(Stored dataset items)
BEGIN

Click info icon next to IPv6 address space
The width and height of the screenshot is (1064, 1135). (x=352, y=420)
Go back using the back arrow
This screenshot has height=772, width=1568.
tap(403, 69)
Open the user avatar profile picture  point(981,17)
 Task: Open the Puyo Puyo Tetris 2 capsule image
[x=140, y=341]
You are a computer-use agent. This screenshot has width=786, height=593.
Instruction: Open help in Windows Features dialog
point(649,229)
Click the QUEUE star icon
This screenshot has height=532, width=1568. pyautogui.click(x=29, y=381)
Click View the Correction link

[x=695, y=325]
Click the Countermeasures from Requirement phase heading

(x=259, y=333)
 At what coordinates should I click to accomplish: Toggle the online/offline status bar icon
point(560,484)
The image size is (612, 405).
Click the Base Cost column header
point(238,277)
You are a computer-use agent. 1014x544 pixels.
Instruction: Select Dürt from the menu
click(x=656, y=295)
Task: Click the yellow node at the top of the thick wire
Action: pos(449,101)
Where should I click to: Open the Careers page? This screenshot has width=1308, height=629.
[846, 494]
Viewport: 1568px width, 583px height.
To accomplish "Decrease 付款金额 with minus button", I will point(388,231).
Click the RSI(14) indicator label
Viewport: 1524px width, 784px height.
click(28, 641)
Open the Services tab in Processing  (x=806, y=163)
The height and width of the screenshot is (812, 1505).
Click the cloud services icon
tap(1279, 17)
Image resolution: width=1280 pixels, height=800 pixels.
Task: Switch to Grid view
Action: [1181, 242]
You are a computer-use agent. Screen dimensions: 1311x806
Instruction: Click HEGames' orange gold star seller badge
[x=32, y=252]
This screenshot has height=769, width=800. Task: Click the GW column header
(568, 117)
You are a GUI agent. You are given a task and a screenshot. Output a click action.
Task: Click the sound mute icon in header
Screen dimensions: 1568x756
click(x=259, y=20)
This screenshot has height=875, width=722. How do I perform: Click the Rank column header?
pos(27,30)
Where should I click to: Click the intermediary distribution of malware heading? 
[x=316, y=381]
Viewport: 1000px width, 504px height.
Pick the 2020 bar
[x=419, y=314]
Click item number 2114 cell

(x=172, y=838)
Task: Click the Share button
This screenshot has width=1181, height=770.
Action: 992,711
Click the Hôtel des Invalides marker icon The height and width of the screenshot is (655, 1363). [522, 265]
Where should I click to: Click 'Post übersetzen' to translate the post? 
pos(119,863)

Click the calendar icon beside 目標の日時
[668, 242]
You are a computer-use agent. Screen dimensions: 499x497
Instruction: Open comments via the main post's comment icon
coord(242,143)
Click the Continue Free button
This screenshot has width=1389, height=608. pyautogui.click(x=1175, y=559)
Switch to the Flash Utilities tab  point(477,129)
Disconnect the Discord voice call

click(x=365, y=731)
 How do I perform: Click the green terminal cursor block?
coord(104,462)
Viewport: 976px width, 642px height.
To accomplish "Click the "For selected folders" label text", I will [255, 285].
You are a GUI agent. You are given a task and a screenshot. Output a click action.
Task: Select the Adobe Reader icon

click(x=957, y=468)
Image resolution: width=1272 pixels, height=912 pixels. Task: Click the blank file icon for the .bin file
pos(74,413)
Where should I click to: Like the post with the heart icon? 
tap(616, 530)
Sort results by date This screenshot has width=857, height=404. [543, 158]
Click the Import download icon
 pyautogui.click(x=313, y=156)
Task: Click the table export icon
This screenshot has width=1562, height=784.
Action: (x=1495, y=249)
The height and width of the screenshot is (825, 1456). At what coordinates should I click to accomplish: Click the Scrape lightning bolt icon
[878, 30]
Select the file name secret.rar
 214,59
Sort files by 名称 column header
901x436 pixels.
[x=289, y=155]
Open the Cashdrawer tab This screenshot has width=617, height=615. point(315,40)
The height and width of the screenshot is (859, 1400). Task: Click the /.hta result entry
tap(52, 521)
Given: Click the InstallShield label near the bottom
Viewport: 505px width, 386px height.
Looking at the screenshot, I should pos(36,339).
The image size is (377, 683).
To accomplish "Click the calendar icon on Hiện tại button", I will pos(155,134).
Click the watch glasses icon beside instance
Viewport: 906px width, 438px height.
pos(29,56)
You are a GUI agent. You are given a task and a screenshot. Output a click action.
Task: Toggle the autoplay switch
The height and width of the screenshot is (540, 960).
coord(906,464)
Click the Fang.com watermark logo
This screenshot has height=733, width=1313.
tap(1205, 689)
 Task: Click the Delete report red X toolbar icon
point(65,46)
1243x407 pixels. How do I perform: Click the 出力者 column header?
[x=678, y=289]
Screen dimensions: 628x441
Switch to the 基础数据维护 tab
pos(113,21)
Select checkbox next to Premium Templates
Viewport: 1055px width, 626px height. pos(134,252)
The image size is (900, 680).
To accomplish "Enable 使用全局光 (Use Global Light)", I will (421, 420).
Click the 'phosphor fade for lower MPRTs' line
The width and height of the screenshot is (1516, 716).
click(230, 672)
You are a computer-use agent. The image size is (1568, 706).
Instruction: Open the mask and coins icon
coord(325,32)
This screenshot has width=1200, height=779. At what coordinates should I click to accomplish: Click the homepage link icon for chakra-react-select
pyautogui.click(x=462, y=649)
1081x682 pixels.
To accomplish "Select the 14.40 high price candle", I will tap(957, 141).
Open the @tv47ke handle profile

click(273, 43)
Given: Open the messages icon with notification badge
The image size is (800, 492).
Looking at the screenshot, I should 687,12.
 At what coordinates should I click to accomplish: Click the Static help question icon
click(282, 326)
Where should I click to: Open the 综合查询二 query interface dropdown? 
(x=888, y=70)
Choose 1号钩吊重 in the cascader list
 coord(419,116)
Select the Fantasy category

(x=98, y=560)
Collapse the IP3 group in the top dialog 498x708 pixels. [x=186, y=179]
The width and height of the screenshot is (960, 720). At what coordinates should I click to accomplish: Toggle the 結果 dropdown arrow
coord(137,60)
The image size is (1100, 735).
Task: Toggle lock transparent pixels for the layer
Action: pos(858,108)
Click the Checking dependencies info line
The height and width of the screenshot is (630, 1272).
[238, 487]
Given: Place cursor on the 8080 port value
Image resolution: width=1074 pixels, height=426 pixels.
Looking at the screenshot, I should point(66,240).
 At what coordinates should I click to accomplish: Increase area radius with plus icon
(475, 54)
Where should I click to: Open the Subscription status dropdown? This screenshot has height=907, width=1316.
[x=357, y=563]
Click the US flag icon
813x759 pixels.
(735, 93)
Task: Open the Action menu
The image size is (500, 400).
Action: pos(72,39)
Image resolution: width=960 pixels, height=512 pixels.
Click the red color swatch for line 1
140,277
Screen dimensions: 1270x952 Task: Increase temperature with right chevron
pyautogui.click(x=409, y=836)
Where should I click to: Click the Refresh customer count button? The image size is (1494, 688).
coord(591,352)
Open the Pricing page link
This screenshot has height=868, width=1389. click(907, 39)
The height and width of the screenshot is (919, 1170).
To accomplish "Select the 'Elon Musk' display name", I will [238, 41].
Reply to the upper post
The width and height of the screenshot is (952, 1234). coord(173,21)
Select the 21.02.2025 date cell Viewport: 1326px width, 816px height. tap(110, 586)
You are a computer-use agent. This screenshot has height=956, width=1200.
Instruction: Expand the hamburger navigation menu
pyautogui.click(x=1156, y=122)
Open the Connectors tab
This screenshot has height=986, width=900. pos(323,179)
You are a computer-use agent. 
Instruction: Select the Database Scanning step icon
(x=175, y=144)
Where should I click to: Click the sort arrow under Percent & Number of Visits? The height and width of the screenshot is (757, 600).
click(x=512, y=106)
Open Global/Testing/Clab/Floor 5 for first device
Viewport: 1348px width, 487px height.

END

(What to work on):
Copy out the lines of the data where the string "date" occurs.

(Completed task):
Sort results by date This screenshot has width=857, height=404. [543, 158]
Select the 21.02.2025 date cell Viewport: 1326px width, 816px height. tap(110, 586)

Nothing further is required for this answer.